田植えの季節

 今年も田植えの季節がやってきました。田んぼに水が入り、水田が少しずつ増えてきます。毎年見慣れた風景ですが、何とも言えない心地よさです。実際にも、心象風景でも、水田は命の源です。
 全国の田園地帯にある小中学校では、昭和30年半ばころまで、田んぼの農繁期に休みを設けていた歴史があります。田植え休み、稲刈り休みを設けて、子どもたちが田んぼの手伝いをするのです。私の父も小学生の頃に、学校が休みなって、田植え、稲刈りを手伝っていたといいます。昭和30年代まで、一家総出でコメ作りに励んでいたのです。昭和30年後半になると、田植え機、稲刈り機などが出現し、コメ作りの機械化が少しずつ普及するようになってきます。現代では、一度に何列も苗を植えられる機械や、刈り取りと脱穀を同時にしてしまうコンバインという機械まであり、大幅な人的省力化を実現しています。
 昔は、刈り取った稲を稲架(はざ)にかけて天日干ししていたものを、現代は乾燥機にかけるのが一般的です。日本人全員が天日干し米を食べることは現代では不可能です。もしそれを実現しようとするならば、かなり多くの人々がコメ作りに関わらないと難しいでしょう。
 農業の機械化は、農作業の重労働から人々を解放して、工業化、商業化、金融化に社会と人を向かわせました。人々はそれを幸福の道と信じて疑わず、ひたむきに走り続けてきました。ところが、幸せの道と思っていたものが、本当だろうか?と考え直さざる得ない状況にあるのが、現代なのかもしれません。便利な世の中ではありますが、病気は多発し、子供が減って、不安と心配の種がつきないのも現代です。「オモテ大なれば、ウラもまた大なり」マクロビオティックを提唱した桜沢如一の言葉ですが、現代はまさにそれです。便利の裏側には、大変なものが潜んでいたのです。
 機械乾燥をしたコメを種にすると、発芽率が落ち、発病率が高まります。機械化は大量生産できるのですが、その種をずっと継承することはできないのです。機械という人工的なエネルギーは、大きな働きがあるのですが、それだけでは命の継承ができません。自然なエネルギーを基本として、人工的なエネルギーは命が継承できるくらいの程度でなくてはならないのでしょう。
 わが家では、手植え、手除草、手刈り、天日干しの稲を種用としています。この種が一粒万倍となって、私たちの命になって、皆さんの命になっています。
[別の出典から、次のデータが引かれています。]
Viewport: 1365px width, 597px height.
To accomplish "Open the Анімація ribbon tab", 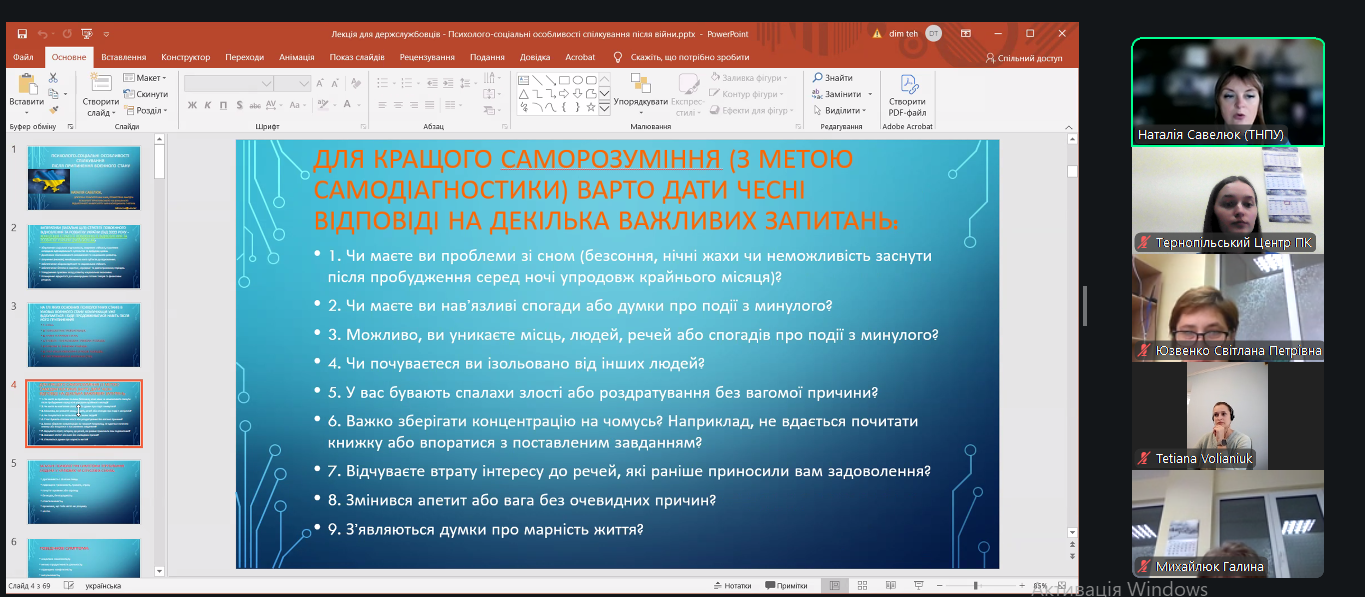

 世界のあらゆる文明は、水があり穀物があるところに発生しています。日本を瑞穂の国といいますが、世界の文明の基本は、水と穂(こくもつ)ですから、日本だけでなくあらゆる国は本来、「みずほ」の国であるはずなのです。その中でも特に、日本は水に恵まれ、穀物に恵まれた風光明媚な風土です。
 コメ作りは命を継承していくことですから、教育の根本と言ってもいいでしょう。人間が穀物から離れたら、命が継承されない、そんな事象を至るところで見てきました。日本人がコメを食べなくなったら、腸が本来の働きをせず、遺伝子も活性しないのです。
 田んぼは命の生まれる場所です。田んぼに支えられる虫や動植物も無数にいます。田んぼこそ、自然と人間の最高傑作と言っても言い過ぎではありません。神事の中心もコメ作りから来ています。まもなく始まる大相撲も、原点はコメ作りにあります。
 日本人にとってもっとも大事なコメ作りがこれから本格化する、いい季節になってきました。